Keine Situation zum Entspannen

betr.: „Frauen aus Kruppstahl“ von D. Knipphals, taz vom 13. 4. 05

Dass es im Dritten Reich Versuche gegeben hat, Menschen vom Säuglingsalter an zu Härte zu erziehen, bezweifele ich nicht, aber dass sie flächendeckend wirksam waren. Dazu gab es zu viele gegenläufige Bestrebungen. Und: Kommt die Härte der Frauen wirklich nur aus dem Dritten Reich? Ist die Frau vor dem Dritten Reich weniger zu Härte erzogen worden? Gab es weniger Situationen, die Frauen hart gemacht haben? Selbstbeherrschung, Contenance in jeder Lebenslage gehörte zum Verhalten einer Dame. Da gibt es genug in der Literatur über harte alte Frauen. Meine Mutter, geboren 1911, ist von ihrem Vater, einem Pfarrer, unter der Devise erzogen worden: „Bis zum letzten Röcheln immer lächeln.“ Und wie sieht es mit den Einflüssen der Wandervogelbewegungen auf das Verhalten der Frauen aus?

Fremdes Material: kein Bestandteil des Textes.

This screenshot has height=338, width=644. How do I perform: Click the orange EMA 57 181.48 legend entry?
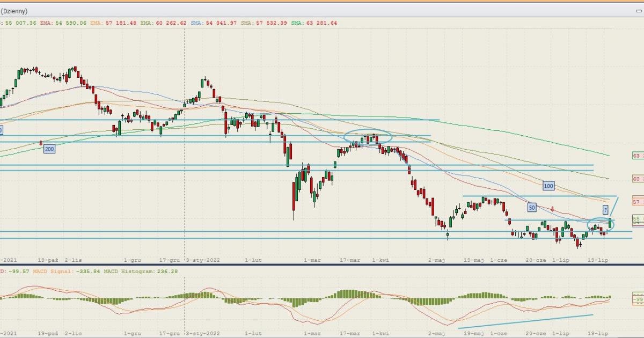pyautogui.click(x=114, y=23)
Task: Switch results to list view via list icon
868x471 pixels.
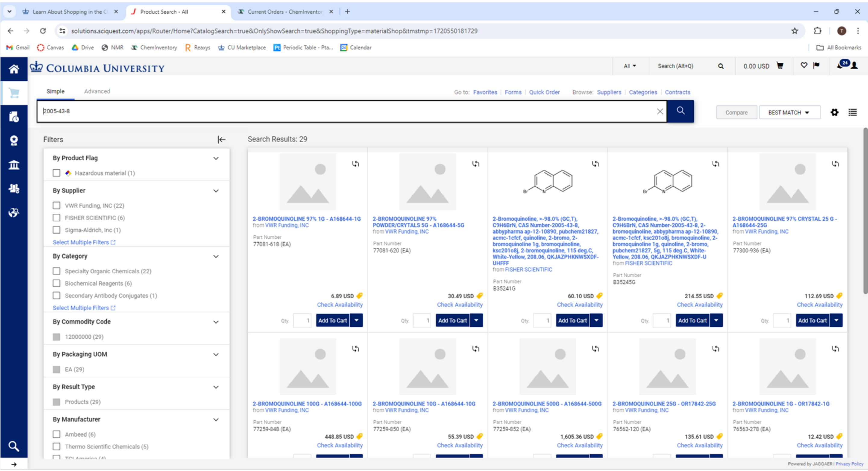Action: 853,112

Die Aussage, Flucht und Nachkriegszeit könnten wirklich nicht alles erklären, halte ich dagegen für unsensibel. Das waren für viele Frauen in ihrer eigentlichen Blütezeit 10 oder 15 Jahre härtester Arbeit immer am Rande ihrer Kräfte; natürlich haben sie die Fähigkeit verloren, „auf sich selbst zu gucken“, sie konnten sich nicht pflegen, schön kleiden und sich bewundern lassen. Es ging um das Überleben ihrer Kinder. Sie mussten hart sein gegen sich, um nicht zu verzweifeln, und auch Härte von ihren Kindern verlangen. Dazu gab es unter diesen Umständen oft belastende Eheprobleme. Natürlich ist davon bei einer mehr, bei der anderen weniger Härte geblieben.

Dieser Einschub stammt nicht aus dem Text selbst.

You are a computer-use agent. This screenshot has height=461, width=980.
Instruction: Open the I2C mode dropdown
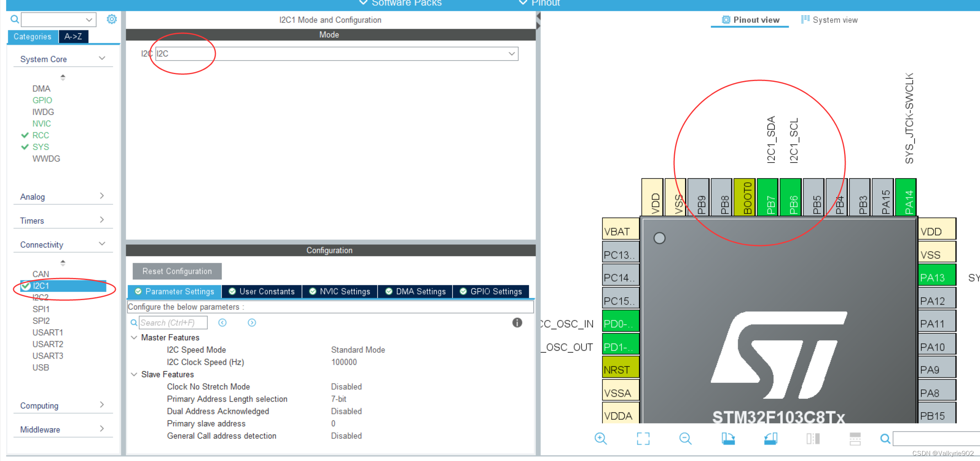pos(512,54)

INGEBURG BUTTING, Bielefeld

Es mag ja zutreffen, dass viele Frauen durch die Identifizierung mit dem Naziregime hart und kalt geworden sind. Vielleicht ist eine Erforschung dieses Komplexes wirklich noch offen. Die Folgen der Angst um die zwangsweise eingezogenen Ehemänner, Geliebten und Söhne sind weder erforscht noch Gegenstand jeglicher Diskussion. Millionenfach ist diese jahrelange Angst durch den Tod, die Vermisstenmeldung oder Gefangennahme beendet worden. Auch nicht gerade eine Situation sich zu entspannen, zumal „in der Heimat“ Bombenangriffe den Nachtschlaf störten und die Kinder ernährt und versorgt werden mussten. Hart und kalt zu werden geboten die Zeiten, denn ein Weinen um Verlorene und Verlorenes war unerwünscht, stolz sollten die Frauen sein auf den Tod des Ehemannes auf dem großen Schlachtfeld!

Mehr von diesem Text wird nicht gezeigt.